_Assigned task_. Beginning with the line below that contains "Task: Collapse the" and ending with the line that contains "The height and width of the screenshot is (467, 1568).", retype every line exactly. Pictures are not copied.
________
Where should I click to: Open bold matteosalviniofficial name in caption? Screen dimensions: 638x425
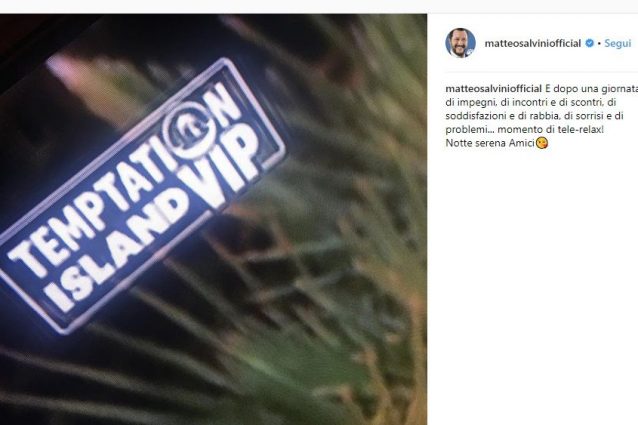[494, 89]
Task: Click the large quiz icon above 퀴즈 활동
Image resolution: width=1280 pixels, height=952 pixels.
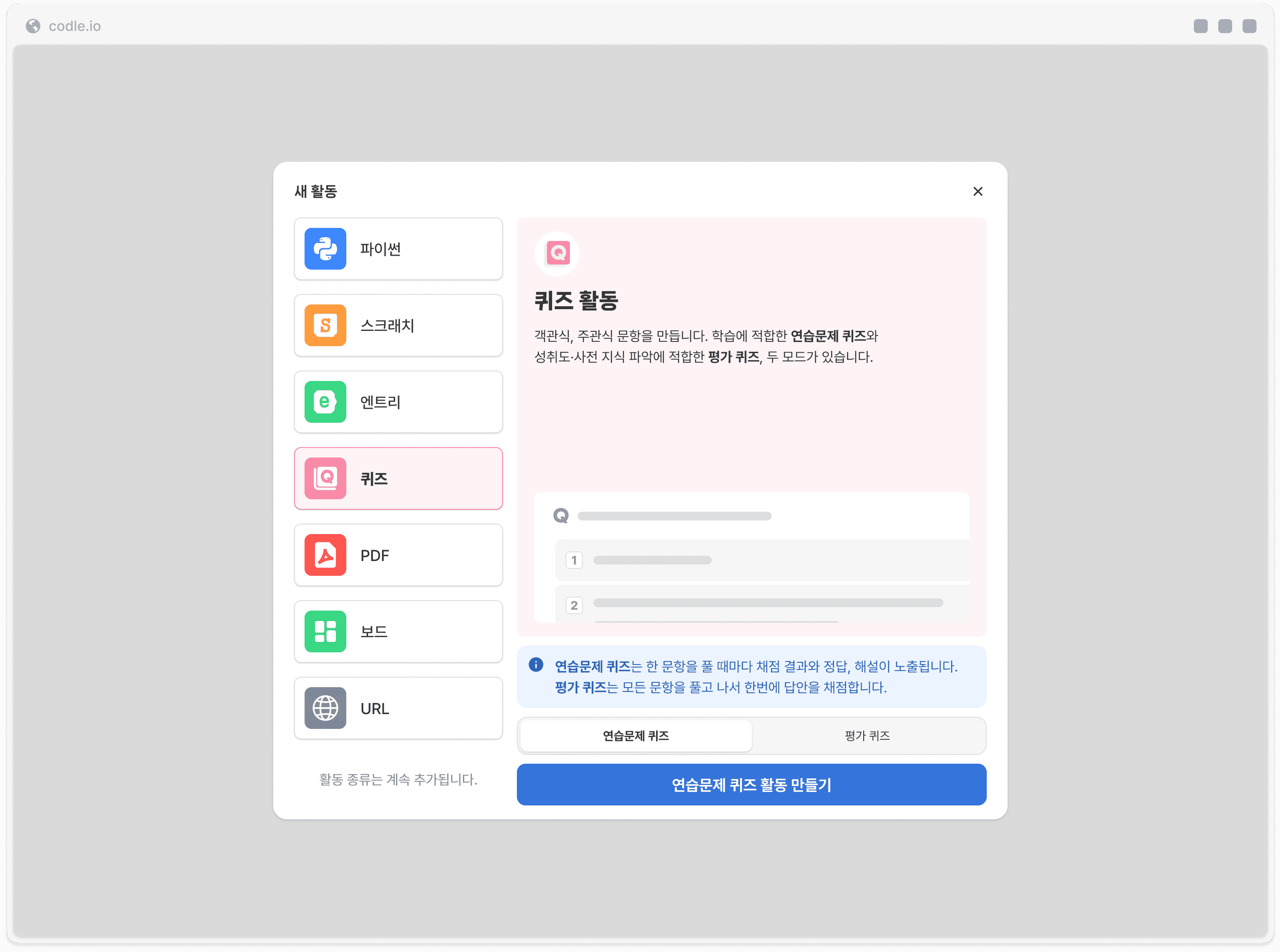Action: 557,254
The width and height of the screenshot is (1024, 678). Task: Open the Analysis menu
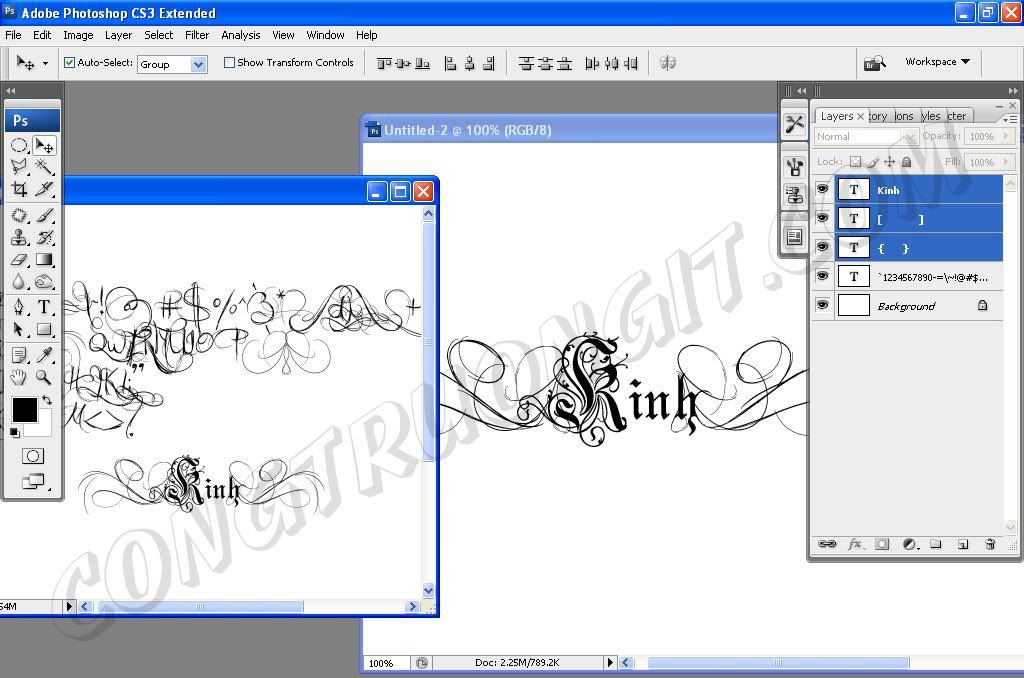(x=240, y=35)
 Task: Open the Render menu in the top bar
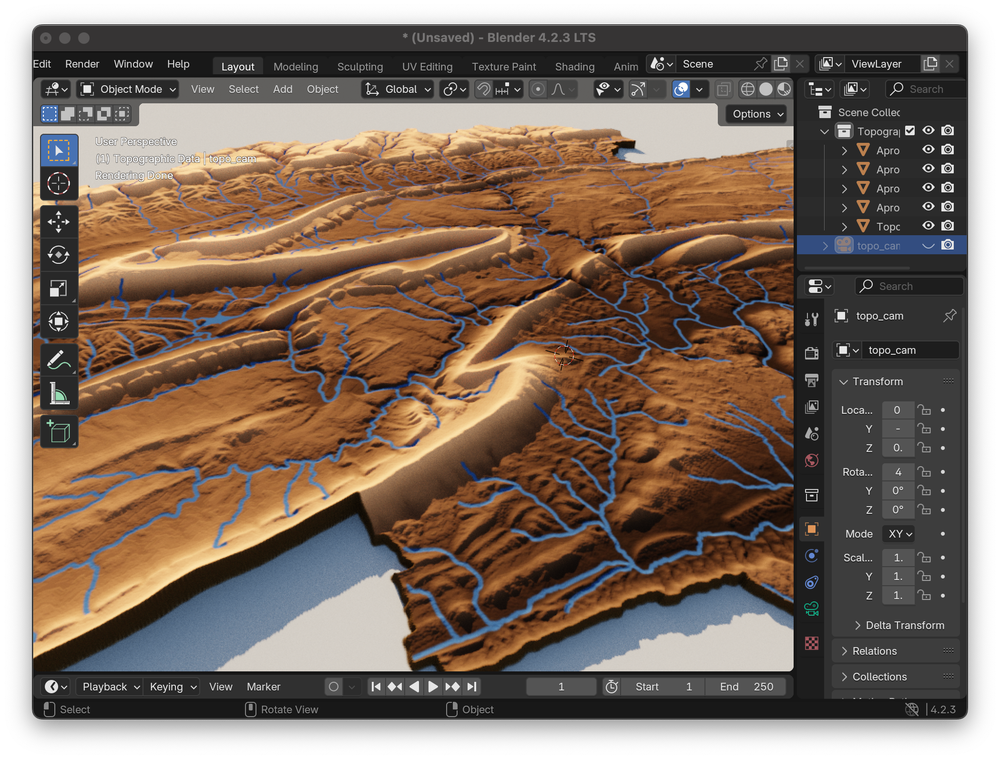[x=82, y=63]
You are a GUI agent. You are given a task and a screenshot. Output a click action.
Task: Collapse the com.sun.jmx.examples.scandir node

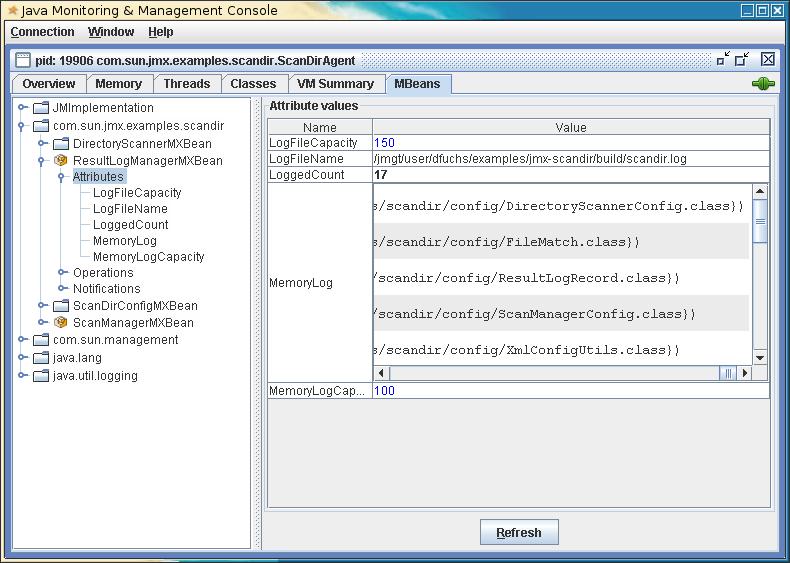pyautogui.click(x=21, y=126)
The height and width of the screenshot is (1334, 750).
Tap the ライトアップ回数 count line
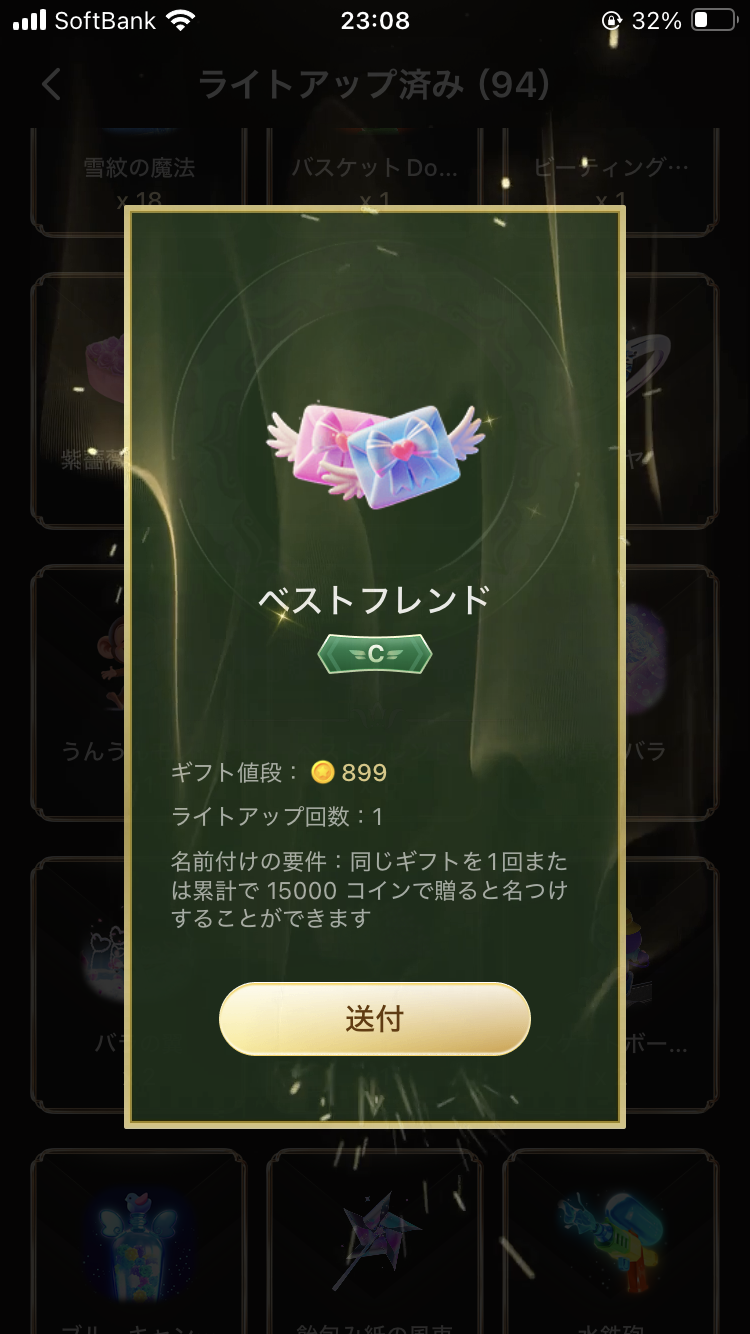click(277, 817)
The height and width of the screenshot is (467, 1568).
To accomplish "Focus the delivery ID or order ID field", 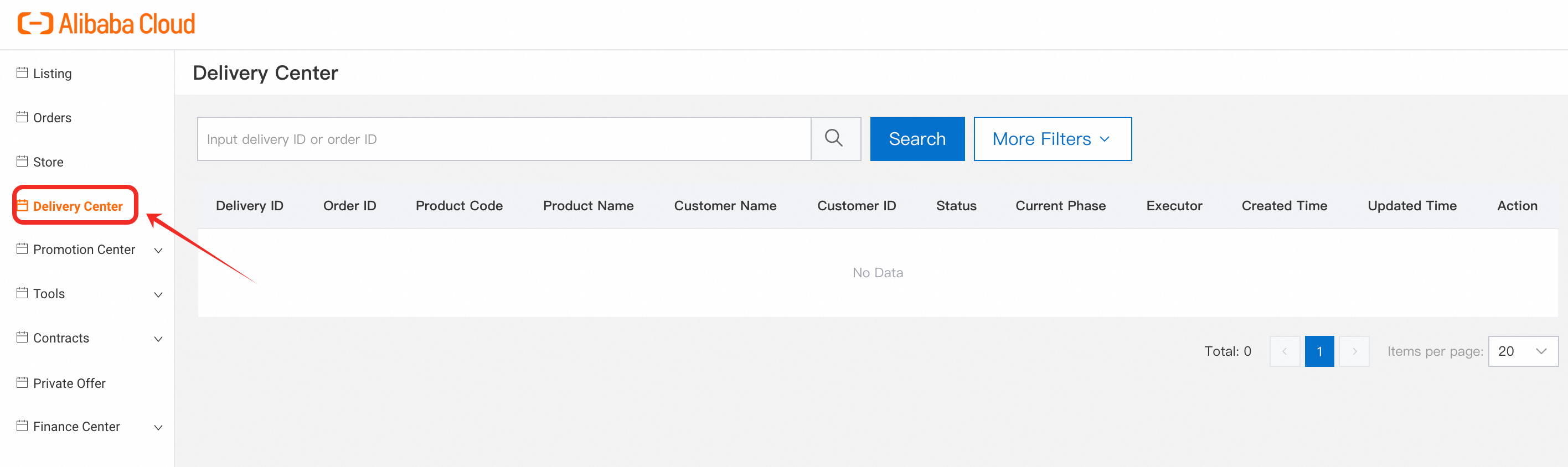I will click(x=504, y=139).
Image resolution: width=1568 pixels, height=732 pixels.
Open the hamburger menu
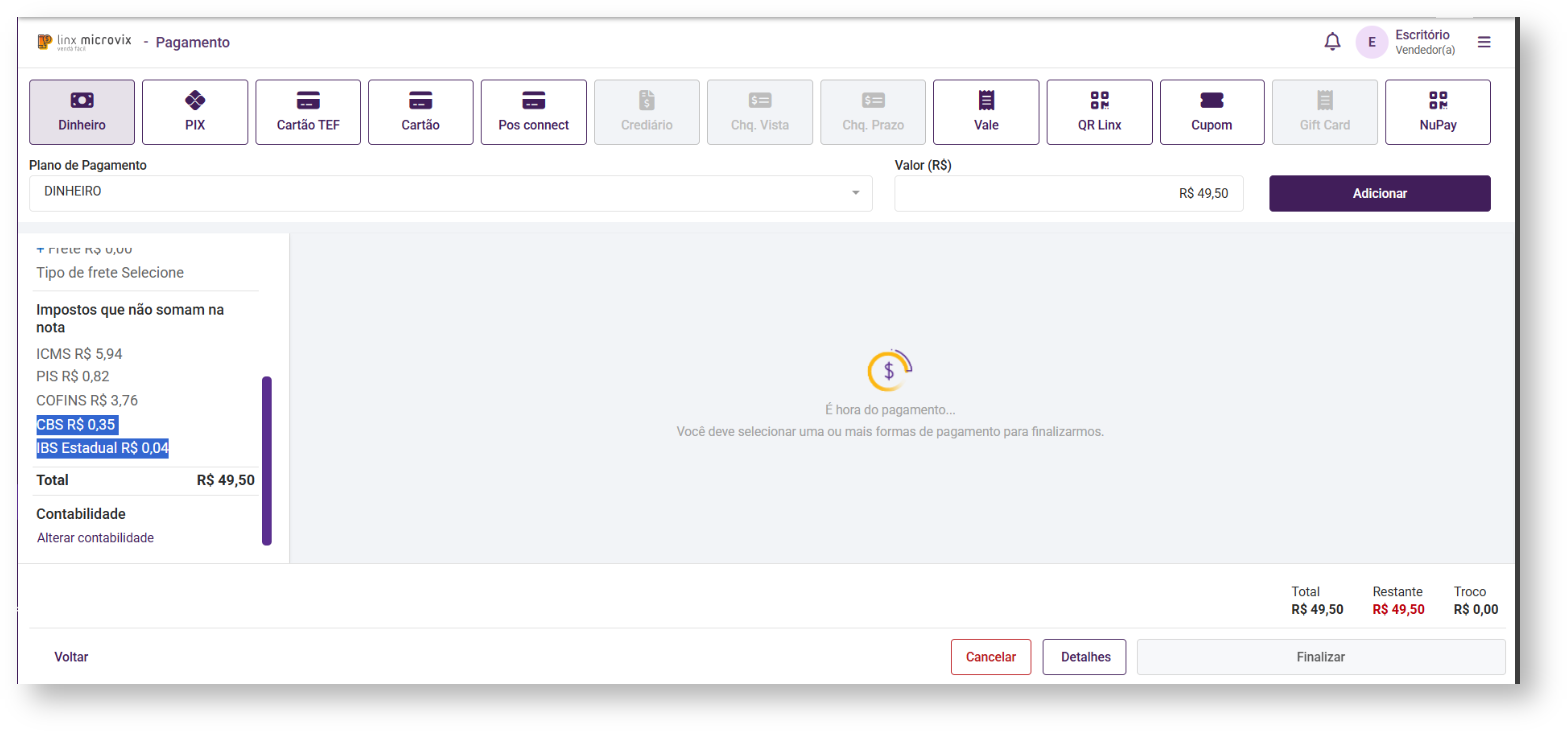point(1484,42)
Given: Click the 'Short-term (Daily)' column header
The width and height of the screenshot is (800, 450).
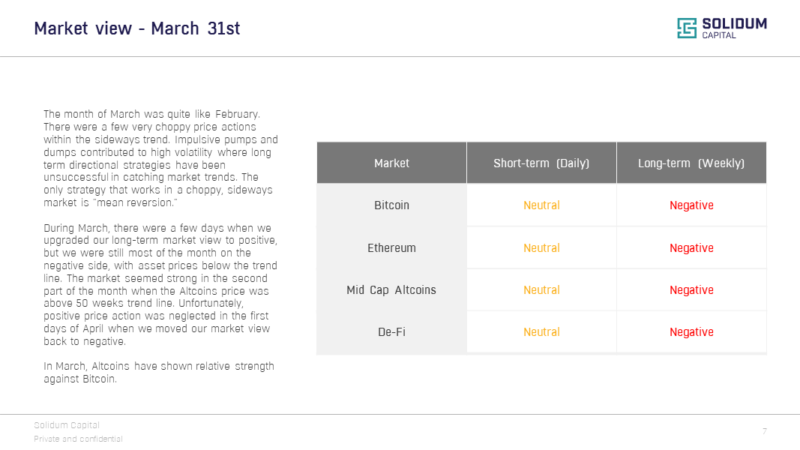Looking at the screenshot, I should pos(541,163).
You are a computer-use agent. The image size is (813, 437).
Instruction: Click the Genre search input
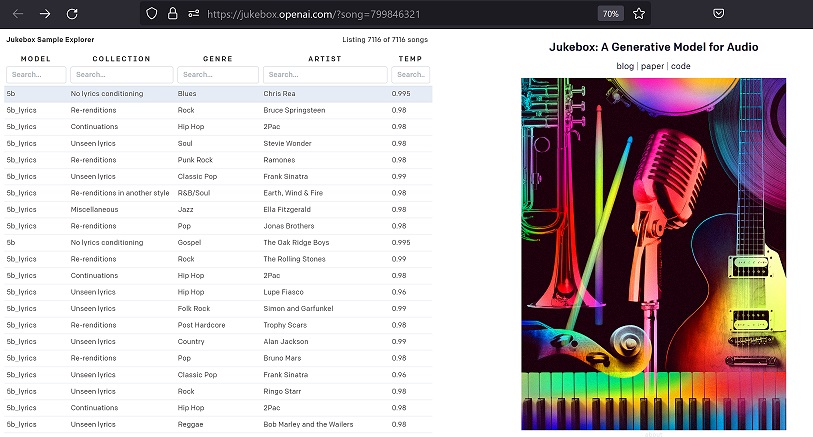217,75
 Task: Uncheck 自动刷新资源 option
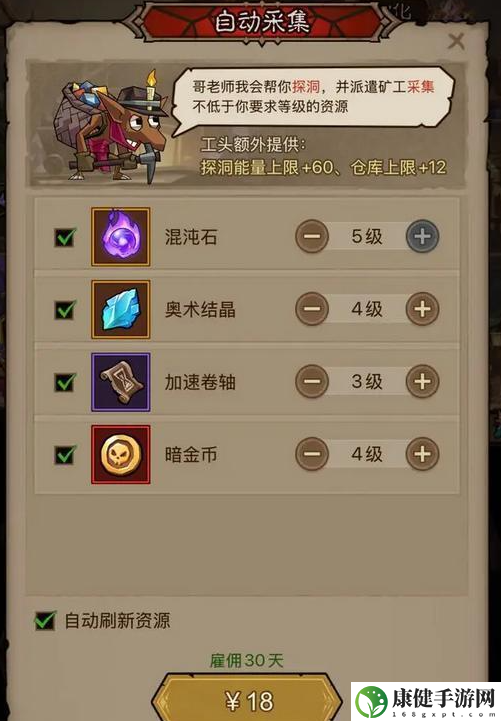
________
_Answer area_.
Task: Collapse the com.sun.jmx.examples.scandir node

pyautogui.click(x=21, y=126)
The height and width of the screenshot is (1334, 750).
Tap the ライトアップ回数 count line
click(277, 817)
The height and width of the screenshot is (467, 1568).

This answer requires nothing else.